Barosaurus remains are limited to the Morrison Formation, which is widespread in the western United States between the Great Plains and Rocky Mountains. Radiometric dating agrees with biostratigraphic and paleomagnetic studies, indicating that the Morrison was deposited during the Kimmeridgian and early Tithonian stages of the Late Jurassic Period, or approximately 155 to 148 million years ago. Barosaurus fossils are found in late Kimmeridgian to early Tithonian sediments, around 150 million years old.

The Morrison Formation was deposited in floodplains along the edge of the ancient Sundance Sea, an arm of the Arctic Ocean which extended southward to cover the middle of North America as far south as the modern state of Colorado. Due to tectonic uplift to the west, the sea was receding to the north, and had retreated into what is now Canada by the time Barosaurus evolved. The sediments of the Morrison were washed down out of the western highlands, which had been uplifted during the earlier Nevadan orogeny and were now eroding. Very high atmospheric concentrations of carbon dioxide in the Late Jurassic led to high temperatures around the globe, due to the greenhouse effect. One study, estimating CO_{2} concentrations of 1120 parts per million, predicted average winter temperatures in western North America of 20 °C and summer temperatures averaging 40–45 C. A more recent study suggested even higher CO_{2} concentrations of up to 3180 parts per million. Warm temperatures that led to significant evaporation year-round, along with possible rain shadow effect from the mountains to the west, led to a semi-arid climate with only seasonal rainfall.

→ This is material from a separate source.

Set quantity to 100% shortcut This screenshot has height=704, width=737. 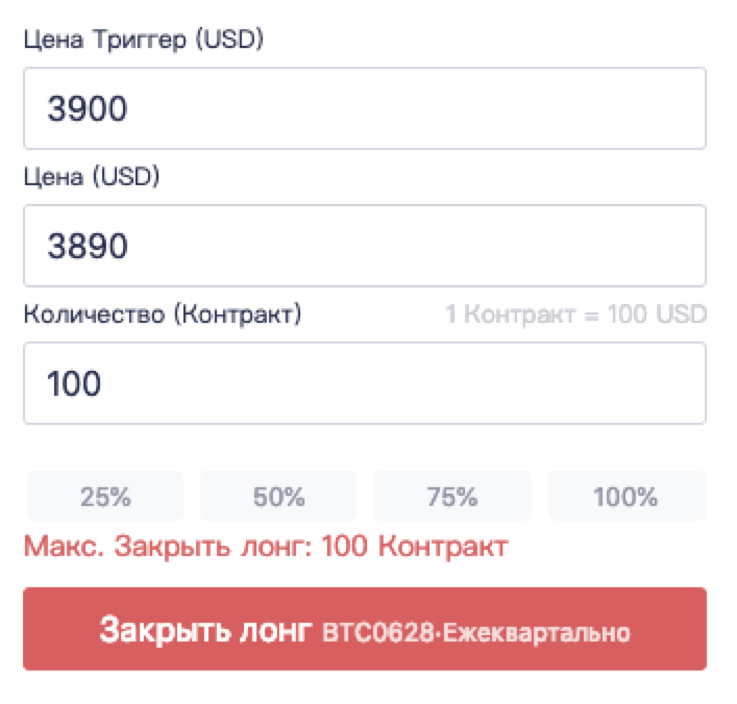point(626,496)
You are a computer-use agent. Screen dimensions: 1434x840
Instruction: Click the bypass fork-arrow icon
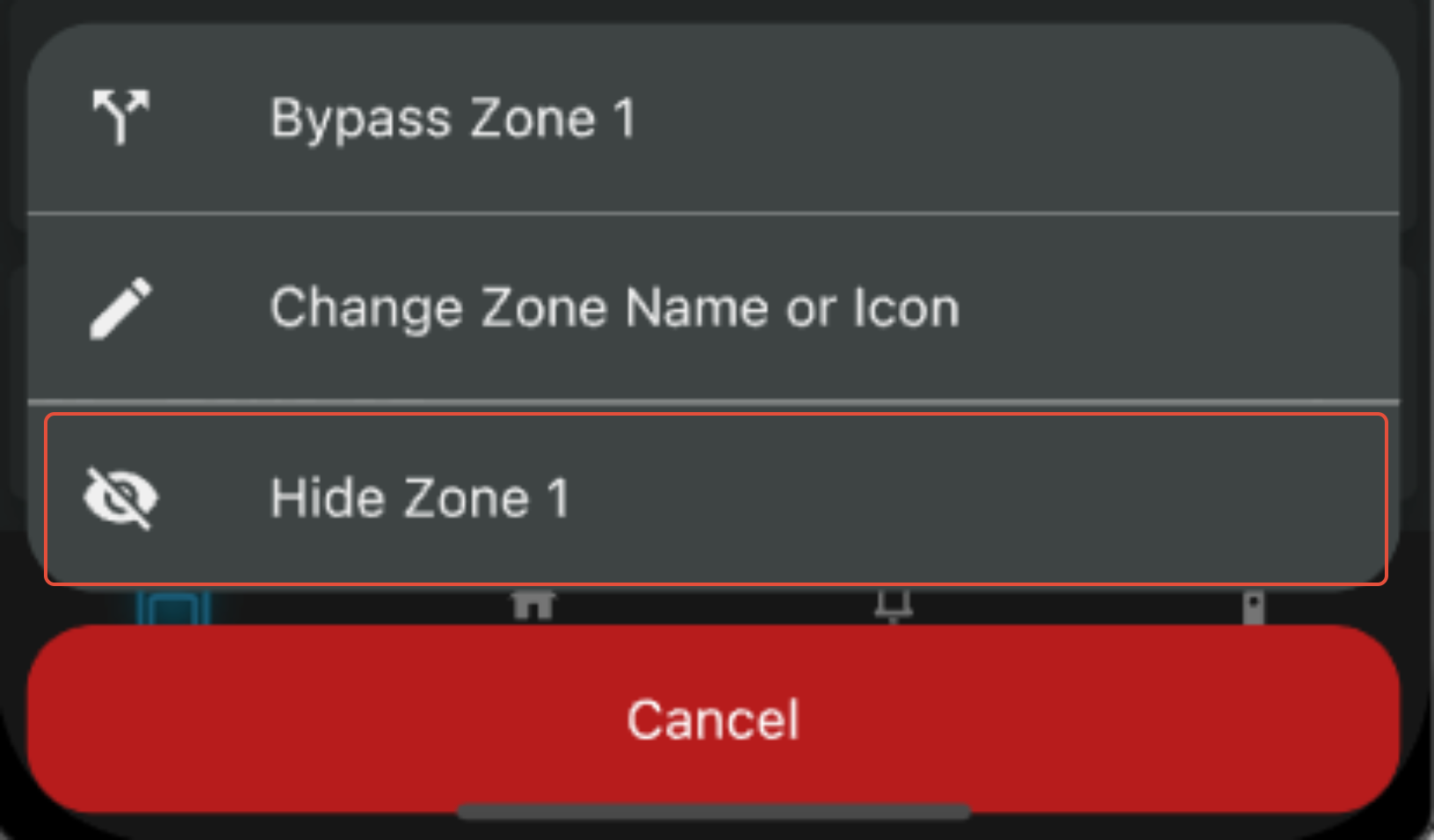pyautogui.click(x=121, y=117)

The Morrison Formation records an environment and time dominated by gigantic sauropod dinosaurs such as Camarasaurus, Diplodocus, Apatosaurus and Brachiosaurus. Dinosaurs that lived alongside Barosaurus included the herbivorous ornithischians Camptosaurus, Dryosaurus, Stegosaurus and Othnielosaurus, and predators in this paleoenvironment included the theropods Saurophaganax, Allosaurus, Torvosaurus, Ceratosaurus, Marshosaurus, Stokesosaurus and Ornitholestes. Allosaurus accounted for 70 to 75% of theropod specimens and was almost at the top trophic level of the Morrison food web. Other vertebrates that shared this paleoenvironment included ray-finned fishes, frogs, salamanders, turtles, sphenodonts, lizards, terrestrial and aquatic crocodylomorphs, and several species of pterosaur. Early mammals were present such as docodonts, multituberculates, symmetrodonts, and triconodonts. The flora of the period has been revealed by fossils of green algae, fungi, mosses, horsetails, cycads, ginkgoes, and several families of conifers. Vegetation varied from river-lining forests of tree ferns, and ferns (gallery forests), to fern savannas with occasional trees such as the Araucaria-like conifer Brachyphyllum.